Quelle joie d'avoir découvert ce livre grâce aux chroniques enthousiastes de
Jean-François Lemoine, Bidule62 et Agape92 ! Merci à eux et Babelio !
Ce roman fleuve nous raconte l'histoire, dans la Hongrie des années 1920, de l'enfance de Béla, enfant non désiré d'une pauvre paysanne adolescente, qui l'abandonne au village à la garde d'une ancienne prostituée reconvertie dans l'éducation et l'hébergement d'enfants bâtards, et ce n'est pas par charité. Béla se sortira de ces quatorze premières très rudes années de sa vie sans mère, sans père, grâce à sa fougue, sa morgue et son envie d'apprendre. Il y aura aussi quelques belles rencontres qui lui donneront le courage et la force de grandir dans cette vie de cul-terreux méprisé et solitaire, malgré les souffrances infligées par le manque d'amour, la famine et le dénuement.
J'ai été étourdie par les horribles aventures vécues par cet enfant littéralement livré à lui-même, qui finit par rejoindre sa mère à Budapest où elle vit chichement en tant que laveuse de linge. Il trouve un emploi dans la capitale hongroise en tant que groom dans un hôtel de luxe où, ébahi, il va côtoyer l'opulence et la désinvolture des riches clients qui ont plus de considération pour leur chien que pour les petites gens à leur service à l'hôtel.
Nous sommes dans l'entre-deux-guerres, dans un parfum scandaleux de lutte des classes ; le national-socialisme et le fascisme, mais aussi le communisme, sont en pleine ascension ; le gouffre entre les pauvres, les prolétaires et les bourgeois, les riches n'a jamais été aussi vertigineux. On sent que ça va craquer même si la peur de perdre le peu qu'ils ont empêche les pauvres de bouger…et Béla, et sa mère se débattent pour vivre dans cette atmosphère au bord de l'implosion.
C'est un roman sur une enfance qui n'en est pas une, sur une adolescence soucieuse, misérable, sur une forte personnalité pugnace et culottée qui se forge dans le sang et les larmes.

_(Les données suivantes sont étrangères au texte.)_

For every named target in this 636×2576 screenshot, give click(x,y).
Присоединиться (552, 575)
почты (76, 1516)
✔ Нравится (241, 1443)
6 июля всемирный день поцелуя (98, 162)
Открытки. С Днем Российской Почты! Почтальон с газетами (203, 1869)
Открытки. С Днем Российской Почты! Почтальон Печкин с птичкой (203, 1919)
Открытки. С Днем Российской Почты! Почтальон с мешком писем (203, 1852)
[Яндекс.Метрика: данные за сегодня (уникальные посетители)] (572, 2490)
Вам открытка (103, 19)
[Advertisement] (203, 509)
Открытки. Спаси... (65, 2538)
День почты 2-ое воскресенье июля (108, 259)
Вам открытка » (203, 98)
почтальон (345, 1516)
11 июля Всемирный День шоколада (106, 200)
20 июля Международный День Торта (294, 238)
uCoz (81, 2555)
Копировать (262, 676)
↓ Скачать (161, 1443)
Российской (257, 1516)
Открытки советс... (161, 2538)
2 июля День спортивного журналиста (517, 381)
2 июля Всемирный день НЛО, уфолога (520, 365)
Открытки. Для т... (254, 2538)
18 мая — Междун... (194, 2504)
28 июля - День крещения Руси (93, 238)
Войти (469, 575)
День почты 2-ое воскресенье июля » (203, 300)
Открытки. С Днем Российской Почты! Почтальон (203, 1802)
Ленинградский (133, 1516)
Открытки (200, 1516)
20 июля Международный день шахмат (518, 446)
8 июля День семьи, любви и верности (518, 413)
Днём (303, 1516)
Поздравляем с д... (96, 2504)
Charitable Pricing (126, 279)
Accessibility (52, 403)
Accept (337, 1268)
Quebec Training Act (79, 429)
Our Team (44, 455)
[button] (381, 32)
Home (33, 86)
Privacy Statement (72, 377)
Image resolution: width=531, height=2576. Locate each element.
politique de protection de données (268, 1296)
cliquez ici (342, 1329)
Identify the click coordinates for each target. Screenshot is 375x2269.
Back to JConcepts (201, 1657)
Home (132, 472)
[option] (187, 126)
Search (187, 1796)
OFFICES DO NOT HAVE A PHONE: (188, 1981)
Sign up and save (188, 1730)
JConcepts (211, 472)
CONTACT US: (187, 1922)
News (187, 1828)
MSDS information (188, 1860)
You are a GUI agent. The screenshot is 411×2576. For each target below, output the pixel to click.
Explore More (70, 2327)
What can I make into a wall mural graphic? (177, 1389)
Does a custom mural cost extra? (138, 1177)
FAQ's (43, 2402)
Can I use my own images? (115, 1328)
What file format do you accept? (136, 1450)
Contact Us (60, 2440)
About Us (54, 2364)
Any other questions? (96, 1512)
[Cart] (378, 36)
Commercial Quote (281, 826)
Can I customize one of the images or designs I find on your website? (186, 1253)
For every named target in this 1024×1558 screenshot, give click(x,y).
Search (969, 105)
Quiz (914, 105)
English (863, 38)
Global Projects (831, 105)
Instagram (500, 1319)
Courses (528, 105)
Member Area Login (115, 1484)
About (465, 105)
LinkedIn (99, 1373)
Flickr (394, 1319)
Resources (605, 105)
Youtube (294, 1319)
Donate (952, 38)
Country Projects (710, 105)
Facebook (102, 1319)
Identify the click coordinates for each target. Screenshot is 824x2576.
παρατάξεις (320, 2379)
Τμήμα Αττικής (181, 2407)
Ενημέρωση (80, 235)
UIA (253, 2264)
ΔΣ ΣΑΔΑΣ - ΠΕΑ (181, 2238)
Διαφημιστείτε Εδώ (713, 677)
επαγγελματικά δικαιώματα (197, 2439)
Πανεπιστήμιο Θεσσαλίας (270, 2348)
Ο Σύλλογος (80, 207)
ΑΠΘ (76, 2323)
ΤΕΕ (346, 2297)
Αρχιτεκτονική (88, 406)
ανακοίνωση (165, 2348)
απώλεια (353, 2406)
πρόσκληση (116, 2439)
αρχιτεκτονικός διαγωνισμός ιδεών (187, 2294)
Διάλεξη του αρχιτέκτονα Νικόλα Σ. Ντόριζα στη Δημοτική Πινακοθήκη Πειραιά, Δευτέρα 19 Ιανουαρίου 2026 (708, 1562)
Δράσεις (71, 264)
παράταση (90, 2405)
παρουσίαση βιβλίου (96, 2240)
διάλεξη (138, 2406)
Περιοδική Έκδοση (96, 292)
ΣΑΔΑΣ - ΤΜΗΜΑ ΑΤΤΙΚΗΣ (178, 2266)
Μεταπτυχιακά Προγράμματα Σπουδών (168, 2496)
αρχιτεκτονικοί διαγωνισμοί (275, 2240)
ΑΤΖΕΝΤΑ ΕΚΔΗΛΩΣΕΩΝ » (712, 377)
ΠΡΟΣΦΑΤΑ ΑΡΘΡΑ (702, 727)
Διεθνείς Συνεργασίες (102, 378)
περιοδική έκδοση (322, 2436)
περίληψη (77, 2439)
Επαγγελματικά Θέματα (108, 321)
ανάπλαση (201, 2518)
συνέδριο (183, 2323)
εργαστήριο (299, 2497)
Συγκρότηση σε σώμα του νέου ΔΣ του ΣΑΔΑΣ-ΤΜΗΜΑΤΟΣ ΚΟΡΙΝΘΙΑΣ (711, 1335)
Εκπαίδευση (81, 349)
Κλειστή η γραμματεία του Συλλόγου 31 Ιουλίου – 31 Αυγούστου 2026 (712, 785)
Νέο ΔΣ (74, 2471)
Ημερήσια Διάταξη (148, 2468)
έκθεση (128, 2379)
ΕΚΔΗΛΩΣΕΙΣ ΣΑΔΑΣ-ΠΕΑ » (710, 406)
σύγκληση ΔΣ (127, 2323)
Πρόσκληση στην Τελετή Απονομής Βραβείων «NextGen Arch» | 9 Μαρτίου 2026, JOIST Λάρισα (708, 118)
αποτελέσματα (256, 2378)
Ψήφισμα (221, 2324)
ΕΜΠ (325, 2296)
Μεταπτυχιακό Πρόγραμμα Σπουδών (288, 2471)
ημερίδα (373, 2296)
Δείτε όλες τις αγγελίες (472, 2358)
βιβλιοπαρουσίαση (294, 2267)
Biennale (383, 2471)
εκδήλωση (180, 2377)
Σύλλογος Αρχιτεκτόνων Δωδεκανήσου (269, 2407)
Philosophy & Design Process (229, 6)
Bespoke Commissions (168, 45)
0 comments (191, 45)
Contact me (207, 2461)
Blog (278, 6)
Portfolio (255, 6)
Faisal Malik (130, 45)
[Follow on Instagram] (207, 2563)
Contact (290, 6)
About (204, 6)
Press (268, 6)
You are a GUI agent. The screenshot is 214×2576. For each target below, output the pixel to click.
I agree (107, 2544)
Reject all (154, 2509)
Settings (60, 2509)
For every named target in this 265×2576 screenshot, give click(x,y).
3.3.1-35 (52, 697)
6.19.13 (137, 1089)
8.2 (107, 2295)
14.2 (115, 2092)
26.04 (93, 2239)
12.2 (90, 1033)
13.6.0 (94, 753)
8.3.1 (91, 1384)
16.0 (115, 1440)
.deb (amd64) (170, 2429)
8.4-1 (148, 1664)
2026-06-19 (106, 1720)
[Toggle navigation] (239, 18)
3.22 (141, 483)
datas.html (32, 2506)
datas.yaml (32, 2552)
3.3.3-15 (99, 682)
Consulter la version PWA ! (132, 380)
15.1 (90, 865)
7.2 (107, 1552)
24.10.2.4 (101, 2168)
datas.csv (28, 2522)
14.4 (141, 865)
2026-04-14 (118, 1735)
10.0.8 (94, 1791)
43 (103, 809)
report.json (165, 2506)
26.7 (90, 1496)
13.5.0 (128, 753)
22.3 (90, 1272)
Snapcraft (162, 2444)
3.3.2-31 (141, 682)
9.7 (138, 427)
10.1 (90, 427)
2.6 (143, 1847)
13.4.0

Mais c'est aussi le roman d'un amour qui naît et évolue entre un fils et sa mère réunis dans l'indigence, la peur du lendemain, et la volonté de s'accrocher à la vie malgré tout. « Aujourd'hui, ce petit garçon obstiné, dont l'enfance solitaire avait engourdi tout sentiment filial, clamait par la bouche du grand gaillard de dix-sept ans : "Maman ! Maman !". »
Des moments d'humour, de tendresse et de lumière rendent la lecture supportable, et c'est heureux car c'est un roman qui vaut la peine d'être lu, même s'il est d'une dureté implacable, même s'il nous fait rugir d'indignation, même si on est très éloigné de la musicalité du beau Danube bleu…
Ces quelques lignes ne suffisent pas à rendre compte des sentiments qui m'ont traversée au cours de ma lecture. Je ne vais pas m'étendre sur la grande galerie de personnages attachants ou détestables dont l'auteur tire le portrait, ils s'intègrent parfaitement dans cet hallucinant roman dont je vous conseille la lecture.